Good lord, do games just sort of creep up on you these days, too? Killing Floor 3 is set to be released next week, July 24, and it’s suddenly sprung up like a burst pipe. I mean, did you see that the Pac-Man Metroidvania game launched today? You’d be forgiven for missing all of this, as platforms like Valve’s Steam have over 100 games dumped onto the storefront since July 17.
The new launch trailer is filled with the typical Killing Floor noisy butt-metal, puddles of gore, and a lot of zombies. Sorry, “Zeds”. In an era where co-op games are dime-a-dozen, and specifically, really hard to maintain an audience as major live service games like Fortnite and Rainbow Six Siege grip onto their players’ brains, it’s yet to be seen how Killing Floor 3 will survive the brutal landscape of the current gaming industry.
Co-op game ready to launch in a sea of co-op games
If you’re looking at the screen like, “Killing Floor? I remember that name!”, it’s probably because you remember when the first game would appear in nearly every single early 2010s Steam sale. Originally starting life as a mod for Unreal Tournament 2004, it quickly became the cheaper and deeper alternative to the ever-popular Call of Duty Zombies mode. It also came out around a time when zombies were the “in” thing, and Left 4 Dead ruled the co-op roost.
It also, notably, came out during a time when games didn’t launch like avalanches. Killing Floor 2 was well-liked, smoothing out its mechanics to fit best in the soon-to-boom PC gaming market. However, it just kind of dropped off outside the hardcore fanbase, becoming the successor in those super cheap Steam sale pickups. Gaming moved on, and now it’s circling around just a few games.
Co-op has never been bigger, but the real question is, can something like Killing Floor 3 pull players away from the current in-vogue games? A friendly climbing game this is not. I don’t expect it to be culled like a Concord or Steel Hunters.
Killing Floor 3 could be another marred launch due to performance issues
Developed by Tripwire Studios, Killing Floor 3 is another wave-based zombie shooter. It’ll be on PC, PS5, and Xbox Series X|S, but the community has filled me with some trepidation over it. Reading and watching videos about it for this article, the common point brought up is that this could be another rocky launch for a returning legacy franchise.
Payday 3, a co-op robbery-themed shooter, launched so poorly that the previous game, launched a decade before it began to see players returning. Similarly, recently released FBC Firebreak from Remedy, a more Left 4 Dead-inspired, beat-the-objective co-op game, rather than wave-based survival, didn’t run poorly but was received poorly due to just being thin on the ground.
Originally meant to launch in March 2025, after its original beta, Tripwire delayed the game until July because the fan reaction was that bad.
It, of course, still doesn’t bode well that the game is launching with a plethora of issues detailed in a support article.

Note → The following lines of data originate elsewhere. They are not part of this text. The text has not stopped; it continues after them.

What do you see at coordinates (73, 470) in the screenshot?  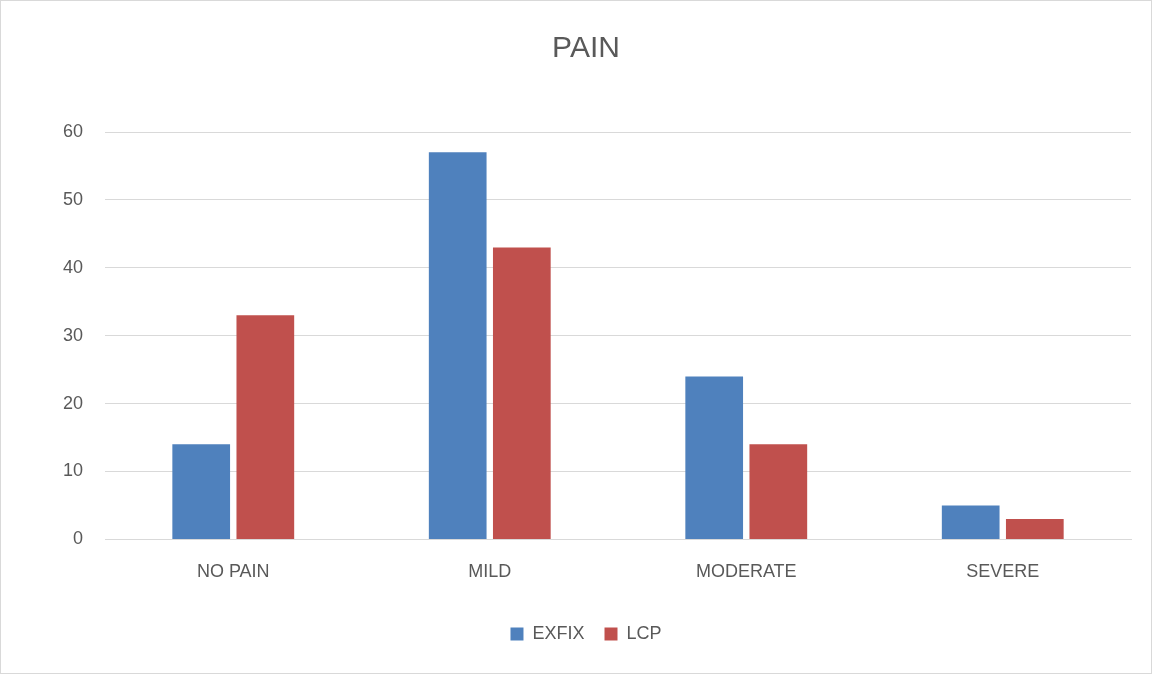 I see `y-tick-label: 10` at bounding box center [73, 470].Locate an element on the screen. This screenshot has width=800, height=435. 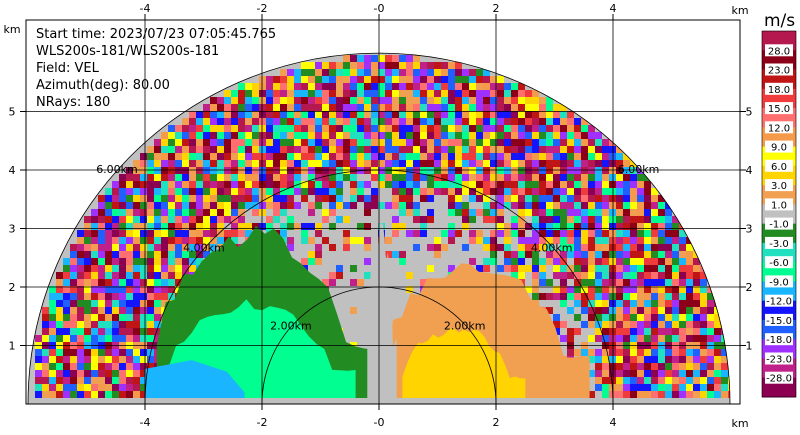
colorbar-tick-label: 15.0 is located at coordinates (779, 110).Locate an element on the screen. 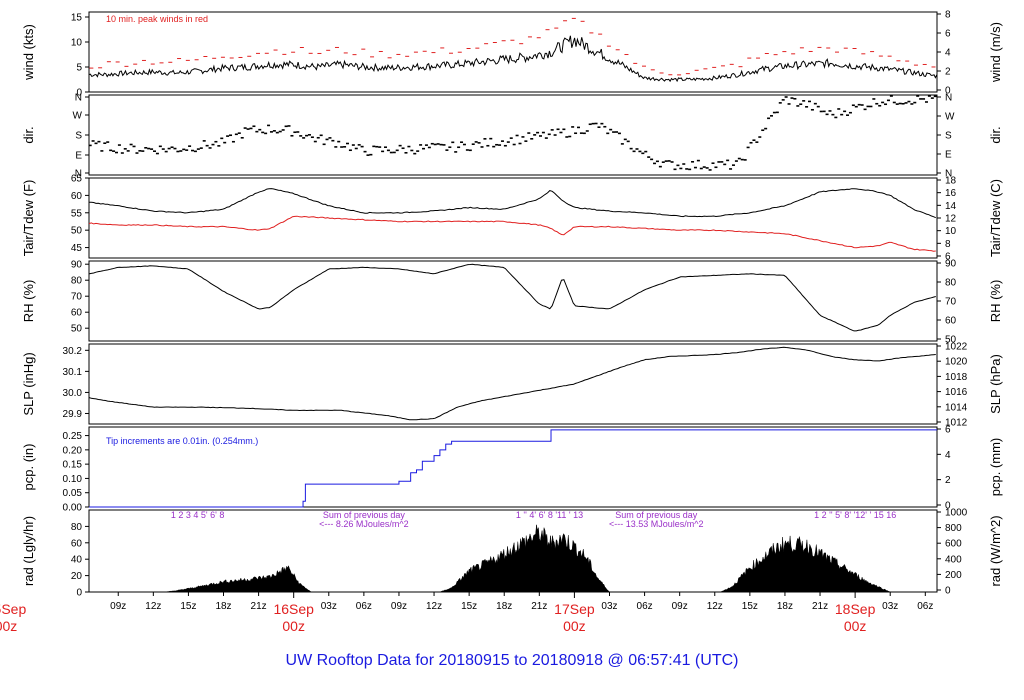 Image resolution: width=1024 pixels, height=700 pixels. series-SLP is located at coordinates (512, 384).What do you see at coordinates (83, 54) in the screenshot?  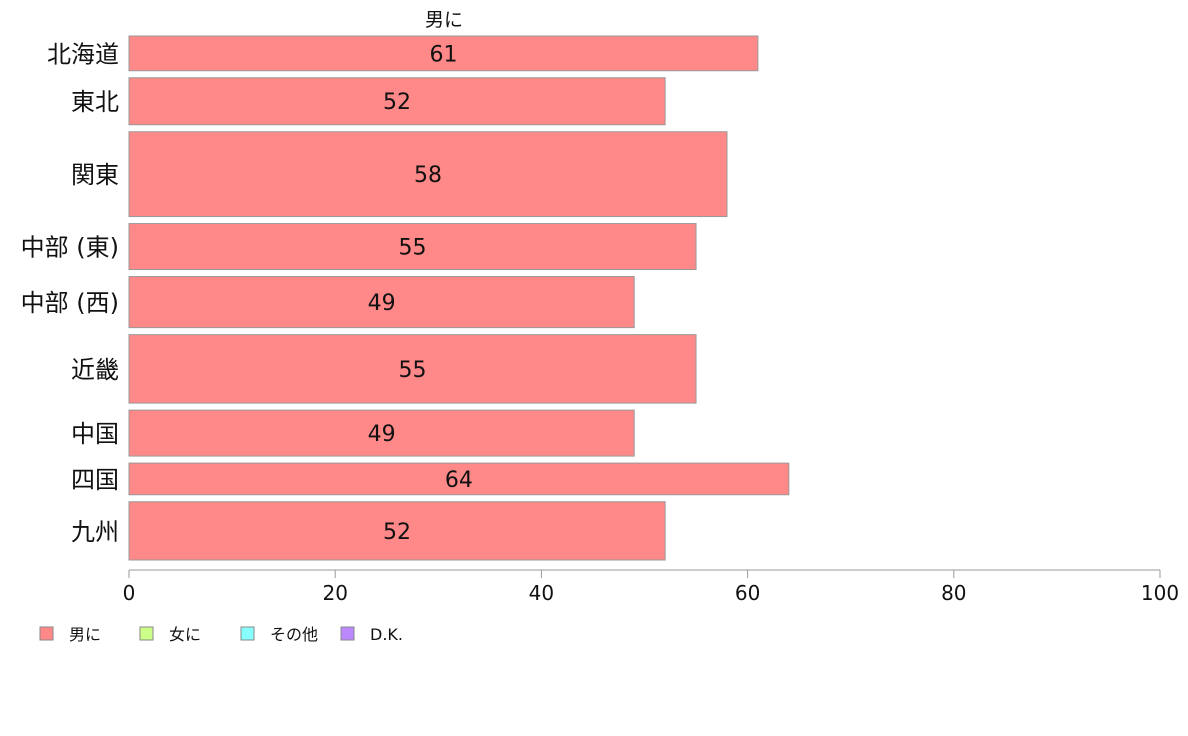 I see `category-label: 北海道` at bounding box center [83, 54].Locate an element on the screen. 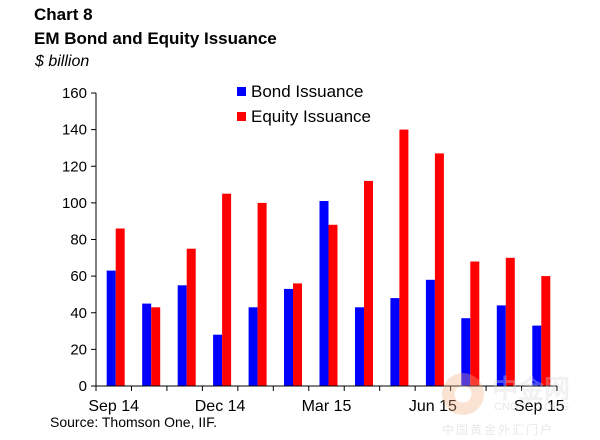 This screenshot has width=600, height=440. y-tick-label: 160 is located at coordinates (74, 94).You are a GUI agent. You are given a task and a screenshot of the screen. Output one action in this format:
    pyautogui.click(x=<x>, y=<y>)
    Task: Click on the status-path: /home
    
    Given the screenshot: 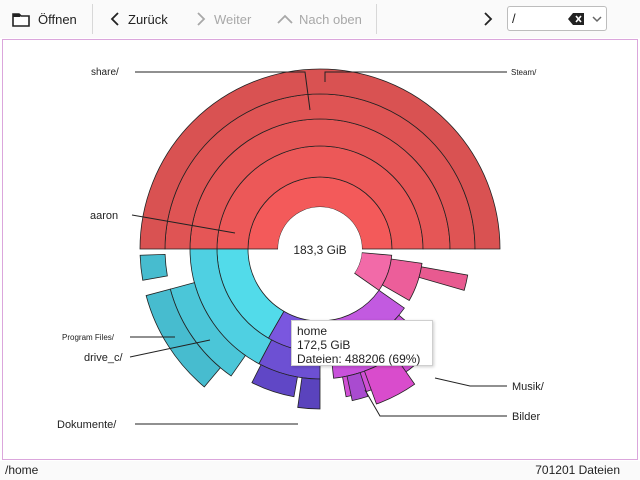 What is the action you would take?
    pyautogui.click(x=22, y=470)
    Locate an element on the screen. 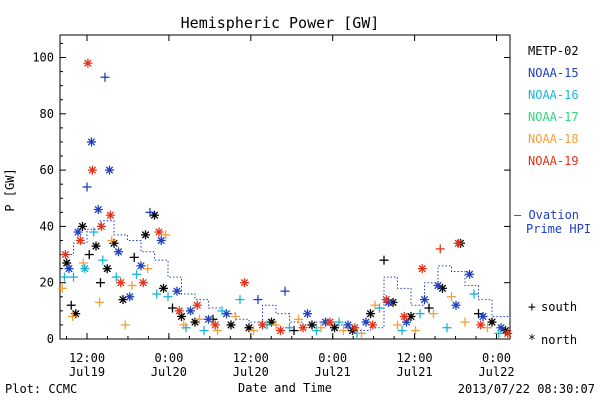  timestamp: 2013/07/22 08:30:07 is located at coordinates (526, 389).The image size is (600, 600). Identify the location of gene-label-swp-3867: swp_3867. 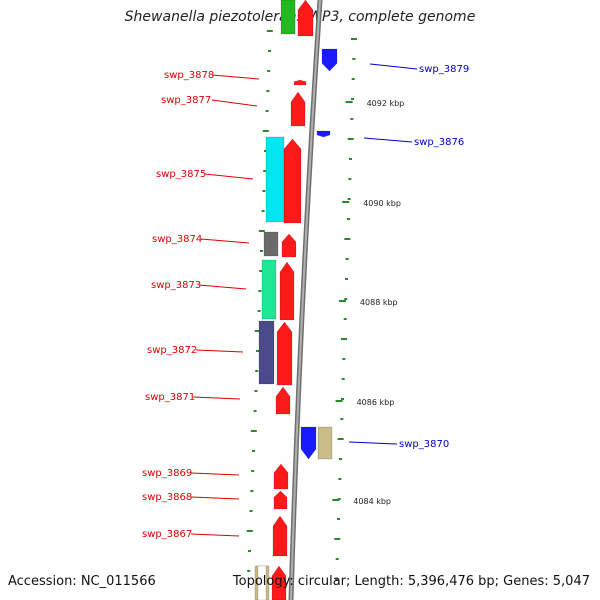
(167, 534).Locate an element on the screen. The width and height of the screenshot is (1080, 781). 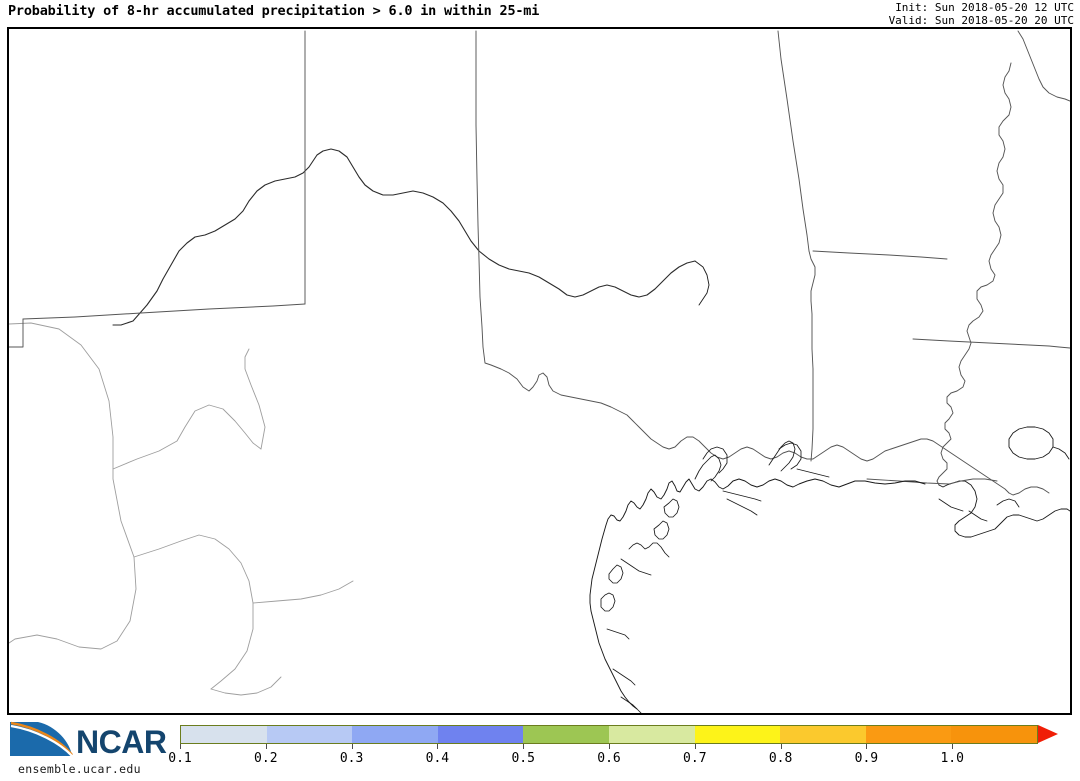
ncar-logo: NCAR ensemble.ucar.edu is located at coordinates (90, 748).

According to intrepid Killing Floor and zombie game YouTuber Venatix, a lot of these issues might still be there at launch and “stick around”.
Player reactions to the game aren’t mixed from what I can see. Killing Floor 3 is potentially another “hot to the touch” launch. A couple of users said it needs at least another year in development, while some think its general vibe is off.
Tripwire, in its support documents, mentions that the game is “CPU-bound”, as with other Unreal Engine 5 games facing similar performance issues. We’ll have to see how it hits, but if the stutter seen in some of the videos from the most recent stress test persists, it’s just going to be a bad time for a game reliant on being able to move out of the way at a moment’s notice.